Below are the entries. Transcribe exactly the lines from the one with "APPAREL (749, 1182)" through the one with "TRUCKS (769, 186)", ends included, and leave out all others.

• TASK DATA:

○ ○ ○ ○ ○

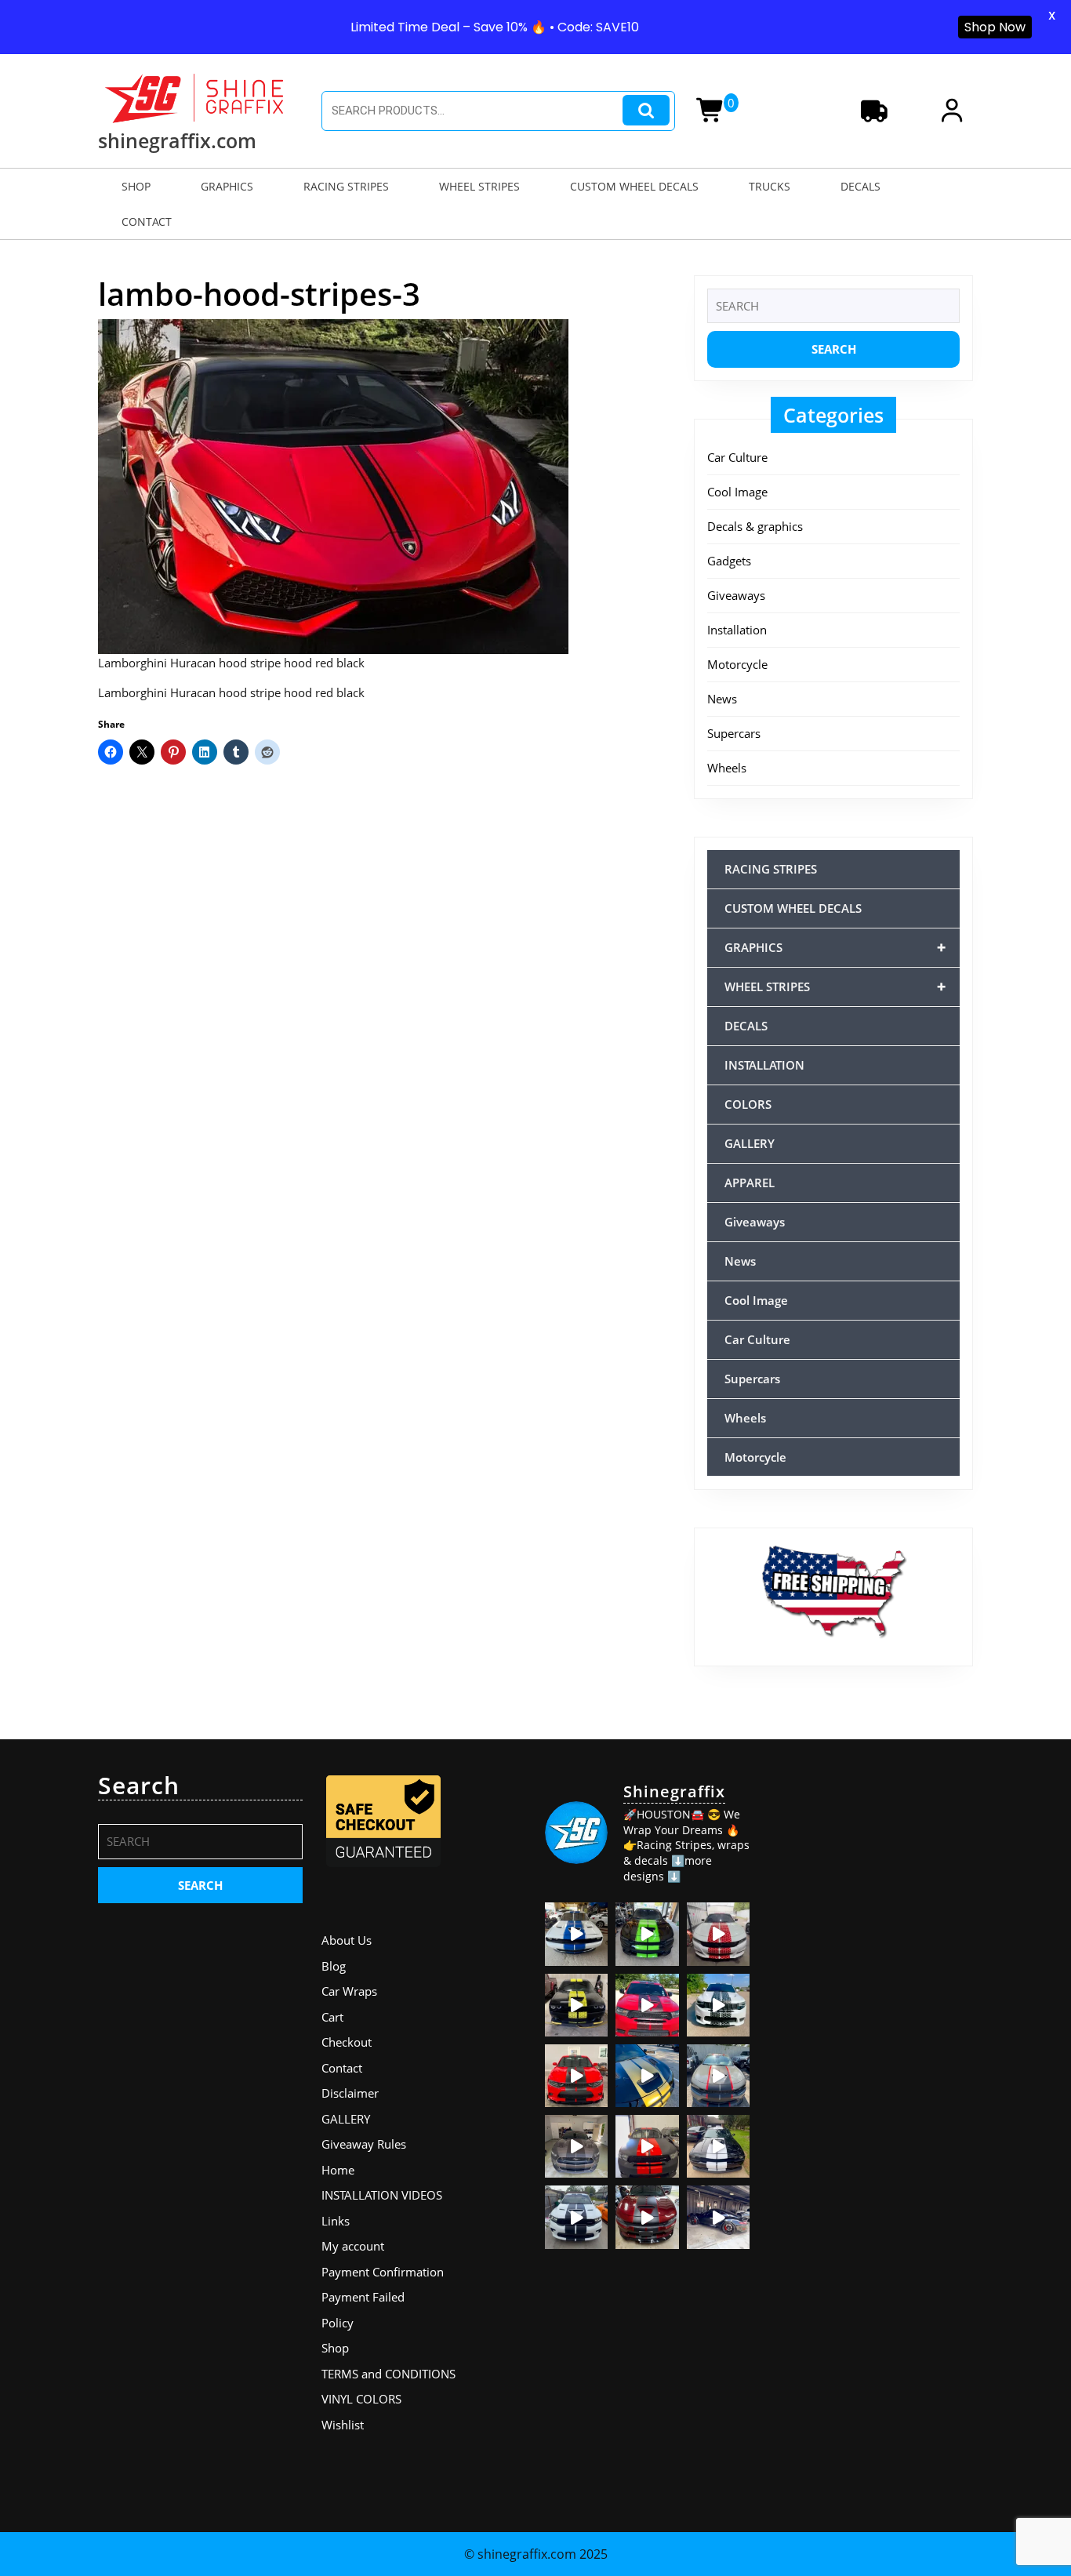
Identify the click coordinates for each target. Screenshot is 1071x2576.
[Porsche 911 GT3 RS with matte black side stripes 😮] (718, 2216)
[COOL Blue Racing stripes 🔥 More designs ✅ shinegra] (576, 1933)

○ ○ ○ ○ ○

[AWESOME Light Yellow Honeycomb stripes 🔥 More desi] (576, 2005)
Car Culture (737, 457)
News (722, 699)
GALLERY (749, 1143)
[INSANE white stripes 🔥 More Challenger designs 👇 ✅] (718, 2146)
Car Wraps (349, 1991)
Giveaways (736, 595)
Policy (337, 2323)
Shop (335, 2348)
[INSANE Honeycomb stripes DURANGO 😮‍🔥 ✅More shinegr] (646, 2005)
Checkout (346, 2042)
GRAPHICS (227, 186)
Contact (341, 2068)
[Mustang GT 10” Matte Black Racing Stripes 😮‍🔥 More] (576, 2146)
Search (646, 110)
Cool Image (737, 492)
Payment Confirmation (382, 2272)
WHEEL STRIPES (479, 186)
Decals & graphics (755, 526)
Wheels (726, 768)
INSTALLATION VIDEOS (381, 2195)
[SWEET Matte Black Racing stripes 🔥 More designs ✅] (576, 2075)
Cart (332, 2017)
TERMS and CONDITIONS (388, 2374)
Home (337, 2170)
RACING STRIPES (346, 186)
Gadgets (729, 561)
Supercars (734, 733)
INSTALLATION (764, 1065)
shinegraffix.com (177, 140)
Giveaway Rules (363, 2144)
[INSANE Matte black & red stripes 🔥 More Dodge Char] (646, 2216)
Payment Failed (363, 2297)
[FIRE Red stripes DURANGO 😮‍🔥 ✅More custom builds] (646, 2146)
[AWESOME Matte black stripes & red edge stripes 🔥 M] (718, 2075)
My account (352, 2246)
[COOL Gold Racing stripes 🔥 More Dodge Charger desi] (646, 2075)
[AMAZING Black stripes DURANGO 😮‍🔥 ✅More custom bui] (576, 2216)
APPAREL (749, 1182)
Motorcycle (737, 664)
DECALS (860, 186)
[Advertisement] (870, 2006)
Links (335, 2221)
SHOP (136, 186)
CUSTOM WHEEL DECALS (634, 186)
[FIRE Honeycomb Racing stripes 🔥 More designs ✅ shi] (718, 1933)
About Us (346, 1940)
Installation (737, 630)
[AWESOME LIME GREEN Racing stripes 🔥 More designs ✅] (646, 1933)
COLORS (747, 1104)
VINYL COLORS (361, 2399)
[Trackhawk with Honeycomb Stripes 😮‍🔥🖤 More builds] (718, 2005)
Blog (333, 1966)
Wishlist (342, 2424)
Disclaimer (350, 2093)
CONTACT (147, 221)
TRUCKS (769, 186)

○ ○ ○ ○ ○

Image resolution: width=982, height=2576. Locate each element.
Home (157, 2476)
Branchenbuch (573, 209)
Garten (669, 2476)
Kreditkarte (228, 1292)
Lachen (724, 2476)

○ ○ ○ ○ ○

• TASK RESULT:
APPAREL (749, 1182)
Motorcycle (737, 664)
DECALS (860, 186)
[Advertisement] (870, 2006)
Links (335, 2221)
SHOP (136, 186)
CUSTOM WHEEL DECALS (634, 186)
[FIRE Honeycomb Racing stripes 🔥 More designs ✅ shi] (718, 1933)
About Us (346, 1940)
Installation (737, 630)
[AWESOME LIME GREEN Racing stripes 🔥 More designs ✅] (646, 1933)
COLORS (747, 1104)
VINYL COLORS (361, 2399)
[Trackhawk with Honeycomb Stripes 😮‍🔥🖤 More builds] (718, 2005)
Blog (333, 1966)
Wishlist (342, 2424)
Disclaimer (350, 2093)
CONTACT (147, 221)
TRUCKS (769, 186)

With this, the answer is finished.